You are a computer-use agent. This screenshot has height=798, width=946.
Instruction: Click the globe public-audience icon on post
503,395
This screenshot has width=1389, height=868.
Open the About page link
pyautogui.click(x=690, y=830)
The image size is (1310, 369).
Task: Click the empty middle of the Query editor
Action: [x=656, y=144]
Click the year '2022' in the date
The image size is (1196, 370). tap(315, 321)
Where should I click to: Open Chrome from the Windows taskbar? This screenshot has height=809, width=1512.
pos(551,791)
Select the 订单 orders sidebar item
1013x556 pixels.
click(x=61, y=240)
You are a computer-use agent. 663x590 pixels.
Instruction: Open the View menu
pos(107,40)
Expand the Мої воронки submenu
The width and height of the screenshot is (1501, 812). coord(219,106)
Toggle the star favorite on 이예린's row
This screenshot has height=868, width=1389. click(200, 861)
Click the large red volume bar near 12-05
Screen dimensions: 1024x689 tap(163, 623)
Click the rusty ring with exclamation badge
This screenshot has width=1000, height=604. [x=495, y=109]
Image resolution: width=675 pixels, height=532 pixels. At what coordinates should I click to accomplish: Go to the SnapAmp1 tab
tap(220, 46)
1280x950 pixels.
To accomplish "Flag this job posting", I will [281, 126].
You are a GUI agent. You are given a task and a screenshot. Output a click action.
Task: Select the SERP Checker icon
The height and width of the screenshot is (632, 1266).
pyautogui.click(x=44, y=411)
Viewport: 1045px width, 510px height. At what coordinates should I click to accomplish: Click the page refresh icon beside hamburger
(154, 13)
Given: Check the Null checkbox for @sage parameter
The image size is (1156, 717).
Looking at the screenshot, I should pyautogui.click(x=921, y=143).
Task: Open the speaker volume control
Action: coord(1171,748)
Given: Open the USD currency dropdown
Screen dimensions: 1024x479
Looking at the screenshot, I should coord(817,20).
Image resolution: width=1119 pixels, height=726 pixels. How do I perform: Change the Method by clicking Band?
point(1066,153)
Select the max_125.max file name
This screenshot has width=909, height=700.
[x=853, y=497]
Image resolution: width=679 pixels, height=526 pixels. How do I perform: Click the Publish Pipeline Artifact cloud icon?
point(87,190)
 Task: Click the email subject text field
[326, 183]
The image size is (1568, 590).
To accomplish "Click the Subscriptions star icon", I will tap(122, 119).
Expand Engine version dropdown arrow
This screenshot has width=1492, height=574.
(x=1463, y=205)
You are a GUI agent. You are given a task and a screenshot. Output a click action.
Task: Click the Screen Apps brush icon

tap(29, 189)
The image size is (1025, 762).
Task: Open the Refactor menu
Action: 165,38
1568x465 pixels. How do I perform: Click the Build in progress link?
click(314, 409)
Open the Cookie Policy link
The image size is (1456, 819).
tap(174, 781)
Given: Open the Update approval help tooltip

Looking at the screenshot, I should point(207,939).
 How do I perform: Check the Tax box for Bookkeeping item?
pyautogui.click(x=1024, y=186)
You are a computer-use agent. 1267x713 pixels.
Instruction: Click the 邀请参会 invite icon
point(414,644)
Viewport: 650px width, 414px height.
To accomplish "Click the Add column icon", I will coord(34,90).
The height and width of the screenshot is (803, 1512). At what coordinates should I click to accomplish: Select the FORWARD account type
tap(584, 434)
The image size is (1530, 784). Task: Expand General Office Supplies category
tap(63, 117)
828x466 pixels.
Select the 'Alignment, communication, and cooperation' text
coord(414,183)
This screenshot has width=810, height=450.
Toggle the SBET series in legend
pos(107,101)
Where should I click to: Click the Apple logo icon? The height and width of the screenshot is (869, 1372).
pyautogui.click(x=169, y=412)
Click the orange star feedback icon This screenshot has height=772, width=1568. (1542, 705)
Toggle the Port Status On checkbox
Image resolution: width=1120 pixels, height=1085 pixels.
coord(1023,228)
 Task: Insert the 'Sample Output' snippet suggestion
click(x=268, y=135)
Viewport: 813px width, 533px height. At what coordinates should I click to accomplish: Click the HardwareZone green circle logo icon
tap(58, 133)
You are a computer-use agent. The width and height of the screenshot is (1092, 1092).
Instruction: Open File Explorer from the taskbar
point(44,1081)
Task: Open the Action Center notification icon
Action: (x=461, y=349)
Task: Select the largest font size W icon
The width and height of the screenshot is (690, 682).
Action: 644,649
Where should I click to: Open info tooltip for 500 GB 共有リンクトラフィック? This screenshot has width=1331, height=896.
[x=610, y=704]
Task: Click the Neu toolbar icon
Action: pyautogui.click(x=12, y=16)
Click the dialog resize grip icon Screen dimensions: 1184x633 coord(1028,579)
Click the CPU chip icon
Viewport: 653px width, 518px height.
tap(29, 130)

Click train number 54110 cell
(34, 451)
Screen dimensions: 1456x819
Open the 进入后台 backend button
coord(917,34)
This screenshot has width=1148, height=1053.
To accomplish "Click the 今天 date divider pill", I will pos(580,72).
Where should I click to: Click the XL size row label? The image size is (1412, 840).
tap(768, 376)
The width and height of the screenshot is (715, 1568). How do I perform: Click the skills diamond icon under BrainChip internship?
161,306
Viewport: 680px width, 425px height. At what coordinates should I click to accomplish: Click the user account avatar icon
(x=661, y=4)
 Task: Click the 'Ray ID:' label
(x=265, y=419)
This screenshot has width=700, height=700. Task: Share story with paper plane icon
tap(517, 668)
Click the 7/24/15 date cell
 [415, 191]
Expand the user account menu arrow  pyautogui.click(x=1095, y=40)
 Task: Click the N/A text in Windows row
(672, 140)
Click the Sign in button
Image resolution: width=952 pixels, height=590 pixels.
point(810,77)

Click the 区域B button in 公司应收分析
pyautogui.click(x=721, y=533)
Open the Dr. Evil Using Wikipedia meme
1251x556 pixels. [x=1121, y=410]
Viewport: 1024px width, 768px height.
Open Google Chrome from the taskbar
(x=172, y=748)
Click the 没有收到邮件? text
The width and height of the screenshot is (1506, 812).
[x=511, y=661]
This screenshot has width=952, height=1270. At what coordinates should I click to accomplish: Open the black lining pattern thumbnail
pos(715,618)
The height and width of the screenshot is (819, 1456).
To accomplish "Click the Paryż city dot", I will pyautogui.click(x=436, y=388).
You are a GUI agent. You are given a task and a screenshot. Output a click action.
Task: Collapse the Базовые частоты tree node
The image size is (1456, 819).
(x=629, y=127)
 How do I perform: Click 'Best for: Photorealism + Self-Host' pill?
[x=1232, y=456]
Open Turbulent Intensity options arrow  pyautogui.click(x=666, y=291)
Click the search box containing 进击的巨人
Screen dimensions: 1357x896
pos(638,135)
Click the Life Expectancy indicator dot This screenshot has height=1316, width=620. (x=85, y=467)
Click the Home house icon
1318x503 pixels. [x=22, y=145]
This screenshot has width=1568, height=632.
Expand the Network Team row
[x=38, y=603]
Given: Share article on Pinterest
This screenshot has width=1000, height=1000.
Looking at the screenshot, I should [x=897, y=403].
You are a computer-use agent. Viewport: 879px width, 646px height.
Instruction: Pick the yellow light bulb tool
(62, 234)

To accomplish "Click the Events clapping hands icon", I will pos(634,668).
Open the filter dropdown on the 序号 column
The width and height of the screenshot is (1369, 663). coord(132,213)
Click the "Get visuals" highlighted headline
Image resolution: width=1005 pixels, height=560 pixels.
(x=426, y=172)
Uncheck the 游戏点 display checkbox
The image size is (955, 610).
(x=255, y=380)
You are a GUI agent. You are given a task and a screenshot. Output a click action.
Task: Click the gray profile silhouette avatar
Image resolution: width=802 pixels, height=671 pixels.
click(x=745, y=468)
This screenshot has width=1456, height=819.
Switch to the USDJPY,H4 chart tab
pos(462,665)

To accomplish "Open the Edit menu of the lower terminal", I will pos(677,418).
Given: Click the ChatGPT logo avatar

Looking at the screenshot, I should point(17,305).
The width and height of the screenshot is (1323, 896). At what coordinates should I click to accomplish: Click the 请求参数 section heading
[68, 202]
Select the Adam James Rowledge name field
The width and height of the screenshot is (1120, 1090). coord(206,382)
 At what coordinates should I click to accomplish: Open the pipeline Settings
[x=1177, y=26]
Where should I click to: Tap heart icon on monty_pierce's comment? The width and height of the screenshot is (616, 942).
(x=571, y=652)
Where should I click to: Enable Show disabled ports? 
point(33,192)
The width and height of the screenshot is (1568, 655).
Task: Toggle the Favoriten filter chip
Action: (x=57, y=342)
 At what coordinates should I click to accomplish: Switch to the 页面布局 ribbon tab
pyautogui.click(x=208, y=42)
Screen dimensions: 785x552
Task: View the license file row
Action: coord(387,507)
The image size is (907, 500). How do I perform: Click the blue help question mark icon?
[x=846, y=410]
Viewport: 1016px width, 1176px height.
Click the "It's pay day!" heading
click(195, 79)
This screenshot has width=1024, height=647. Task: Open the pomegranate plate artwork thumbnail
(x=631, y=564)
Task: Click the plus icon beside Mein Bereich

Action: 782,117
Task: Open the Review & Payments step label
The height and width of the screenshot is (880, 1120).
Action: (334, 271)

+ + +

Reproduce the entries above verbatim, from their first line through the line containing "The width and height of the screenshot is (1501, 812).", with both ends included.

You are a computer-use agent. This screenshot has height=798, width=946.
Instruction: Click the globe public-audience icon on post
503,395
This screenshot has width=1389, height=868.
Open the About page link
pyautogui.click(x=690, y=830)
The image size is (1310, 369).
Task: Click the empty middle of the Query editor
Action: [x=656, y=144]
Click the year '2022' in the date
The image size is (1196, 370). tap(315, 321)
Where should I click to: Open Chrome from the Windows taskbar? This screenshot has height=809, width=1512.
pos(551,791)
Select the 订单 orders sidebar item
1013x556 pixels.
click(x=61, y=240)
You are a computer-use agent. 663x590 pixels.
Instruction: Open the View menu
pos(107,40)
Expand the Мої воронки submenu
The width and height of the screenshot is (1501, 812). coord(219,106)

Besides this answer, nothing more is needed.